━━━━━ Data section ━━━━━

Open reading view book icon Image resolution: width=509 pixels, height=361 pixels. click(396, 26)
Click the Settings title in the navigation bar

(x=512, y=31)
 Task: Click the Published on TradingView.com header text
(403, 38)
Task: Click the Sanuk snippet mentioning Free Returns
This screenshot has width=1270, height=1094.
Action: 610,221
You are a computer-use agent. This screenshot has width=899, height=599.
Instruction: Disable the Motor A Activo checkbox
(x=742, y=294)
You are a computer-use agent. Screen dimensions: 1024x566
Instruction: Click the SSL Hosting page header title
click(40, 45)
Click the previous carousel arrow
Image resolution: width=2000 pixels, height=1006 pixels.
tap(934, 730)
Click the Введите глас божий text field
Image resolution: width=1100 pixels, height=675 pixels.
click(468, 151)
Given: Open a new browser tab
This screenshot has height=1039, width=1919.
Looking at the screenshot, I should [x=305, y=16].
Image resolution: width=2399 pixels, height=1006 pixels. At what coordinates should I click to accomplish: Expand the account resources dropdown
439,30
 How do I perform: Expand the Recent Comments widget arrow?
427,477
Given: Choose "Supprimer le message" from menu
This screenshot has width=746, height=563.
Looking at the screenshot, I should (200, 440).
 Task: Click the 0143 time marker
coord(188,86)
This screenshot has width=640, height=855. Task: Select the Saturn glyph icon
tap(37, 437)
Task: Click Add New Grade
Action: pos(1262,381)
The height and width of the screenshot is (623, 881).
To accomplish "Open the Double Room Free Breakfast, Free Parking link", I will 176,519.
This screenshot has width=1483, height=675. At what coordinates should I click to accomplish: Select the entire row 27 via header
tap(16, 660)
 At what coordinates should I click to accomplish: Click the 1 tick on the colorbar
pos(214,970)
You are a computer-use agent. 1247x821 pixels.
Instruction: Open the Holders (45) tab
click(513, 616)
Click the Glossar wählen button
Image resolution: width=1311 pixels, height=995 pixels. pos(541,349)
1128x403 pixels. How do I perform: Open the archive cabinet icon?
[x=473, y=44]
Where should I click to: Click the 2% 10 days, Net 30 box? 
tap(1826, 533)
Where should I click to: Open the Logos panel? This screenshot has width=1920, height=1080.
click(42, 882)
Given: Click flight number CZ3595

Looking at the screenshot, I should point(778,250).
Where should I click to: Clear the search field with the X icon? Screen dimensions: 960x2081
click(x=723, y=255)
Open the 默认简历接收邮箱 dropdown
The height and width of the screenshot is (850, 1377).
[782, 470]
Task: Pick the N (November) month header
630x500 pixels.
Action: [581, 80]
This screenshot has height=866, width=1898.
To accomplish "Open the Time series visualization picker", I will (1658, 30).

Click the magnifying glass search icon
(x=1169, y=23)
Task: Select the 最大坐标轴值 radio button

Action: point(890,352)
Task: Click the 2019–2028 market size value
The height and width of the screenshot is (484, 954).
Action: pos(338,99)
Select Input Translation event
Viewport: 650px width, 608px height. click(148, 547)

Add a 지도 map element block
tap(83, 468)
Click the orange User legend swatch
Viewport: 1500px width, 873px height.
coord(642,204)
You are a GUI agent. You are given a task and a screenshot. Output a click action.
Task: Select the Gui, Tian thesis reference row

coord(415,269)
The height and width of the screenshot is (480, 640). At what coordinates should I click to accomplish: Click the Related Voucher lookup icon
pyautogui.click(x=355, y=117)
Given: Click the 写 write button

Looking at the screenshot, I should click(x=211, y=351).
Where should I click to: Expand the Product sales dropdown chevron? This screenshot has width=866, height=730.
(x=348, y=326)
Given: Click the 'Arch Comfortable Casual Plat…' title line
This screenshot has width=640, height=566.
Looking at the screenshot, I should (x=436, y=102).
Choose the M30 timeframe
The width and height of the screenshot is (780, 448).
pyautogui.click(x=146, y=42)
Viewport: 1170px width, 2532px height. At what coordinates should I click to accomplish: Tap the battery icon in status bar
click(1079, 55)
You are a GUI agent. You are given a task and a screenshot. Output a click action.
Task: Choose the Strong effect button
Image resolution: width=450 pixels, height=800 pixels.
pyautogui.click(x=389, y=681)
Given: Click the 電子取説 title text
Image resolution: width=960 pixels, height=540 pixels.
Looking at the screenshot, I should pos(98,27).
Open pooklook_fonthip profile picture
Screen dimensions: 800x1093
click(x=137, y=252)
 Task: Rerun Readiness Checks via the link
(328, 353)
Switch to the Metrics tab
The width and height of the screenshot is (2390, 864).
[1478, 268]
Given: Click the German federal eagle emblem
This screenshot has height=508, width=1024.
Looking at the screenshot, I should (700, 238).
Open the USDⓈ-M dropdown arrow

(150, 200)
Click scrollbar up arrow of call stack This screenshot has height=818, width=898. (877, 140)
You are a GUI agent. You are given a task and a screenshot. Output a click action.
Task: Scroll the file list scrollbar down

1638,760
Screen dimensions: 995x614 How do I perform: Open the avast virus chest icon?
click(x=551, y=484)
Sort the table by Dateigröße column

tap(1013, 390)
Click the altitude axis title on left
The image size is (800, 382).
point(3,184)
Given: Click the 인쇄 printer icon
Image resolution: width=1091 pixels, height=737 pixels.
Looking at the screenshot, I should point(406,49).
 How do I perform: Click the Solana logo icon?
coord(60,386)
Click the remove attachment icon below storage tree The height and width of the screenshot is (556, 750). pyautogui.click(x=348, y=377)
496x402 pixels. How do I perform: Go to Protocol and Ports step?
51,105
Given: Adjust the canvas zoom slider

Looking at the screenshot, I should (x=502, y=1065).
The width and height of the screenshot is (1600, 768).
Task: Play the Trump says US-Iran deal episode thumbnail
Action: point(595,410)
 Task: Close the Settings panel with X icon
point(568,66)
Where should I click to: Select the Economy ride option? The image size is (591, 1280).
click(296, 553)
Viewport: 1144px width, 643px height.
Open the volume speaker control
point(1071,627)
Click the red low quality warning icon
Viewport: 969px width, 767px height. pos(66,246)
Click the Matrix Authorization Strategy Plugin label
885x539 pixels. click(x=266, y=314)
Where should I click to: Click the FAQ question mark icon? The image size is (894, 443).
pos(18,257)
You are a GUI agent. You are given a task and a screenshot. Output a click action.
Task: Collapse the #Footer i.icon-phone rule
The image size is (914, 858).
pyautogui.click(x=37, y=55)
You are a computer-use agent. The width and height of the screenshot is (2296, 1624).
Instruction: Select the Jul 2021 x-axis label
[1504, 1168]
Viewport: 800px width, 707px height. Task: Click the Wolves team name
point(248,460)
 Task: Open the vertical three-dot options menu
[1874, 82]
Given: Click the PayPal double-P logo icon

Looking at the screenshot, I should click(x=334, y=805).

━━━━━

Required work: Only lines that hold the string "will" belong in the answer, so copy every one of them from the records.

Answer:
To accomplish "Open the Double Room Free Breakfast, Free Parking link", I will 176,519.
To accomplish "Open the Time series visualization picker", I will (1658, 30).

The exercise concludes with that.